Measures of isometric quadriceps and hamstrings strength were obtained. Antagonist (hamstring) co-activation during knee extension was calculated as a ratio of hamstrings over quadriceps activity both during an isometric and during a functional sit to stand (STS) task (using kinematics) in groups of patients with extrapyramidal (n = 15), upper motor neuron (UMN) (n = 12), lower motor neuron (LMN) with (n = 18) or without (n = 12) sensory loss, primary muscle or neuromuscular junction disorder (n = 17) and in healthy matched controls (n = 32). Independent t-tests or Mann Witney U tests were used to compare between the groups. Correlations between variables were also investigated.

Results

In healthy subjects mean (SD) co-activation of hamstrings during isometric knee extension was 11.8 (6.2)% and during STS was 20.5 (12.9)%. In patients, co-activation ranged from 7 to 17% during isometric knee extension and 15 to 25% during STS. Only the extrapyramidal group had lower co-activation levels than healthy matched controls (p < 0.05).
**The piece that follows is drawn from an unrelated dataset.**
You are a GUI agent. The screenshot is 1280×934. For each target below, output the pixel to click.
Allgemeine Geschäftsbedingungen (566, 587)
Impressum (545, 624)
Agonist isometric muscle strength and co-activation correlated only in muscle disease (r = -0.6, p < 0.05) and during STS in UMN disorders (r = -0.7, p < 0.5).

Conclusion

It is concluded that antagonist co-activation does not systematically vary with the site of neurological pathology when compared to healthy matched controls or, in most patient groups, with strength. The lower co-activation levels found in the extrapyramidal group require confirmation and further investigation. Co-activation may be relevant to individuals with muscle weakness. Within patient serial studies in the presence of changing muscle strength may help to understand these relationships more clearly.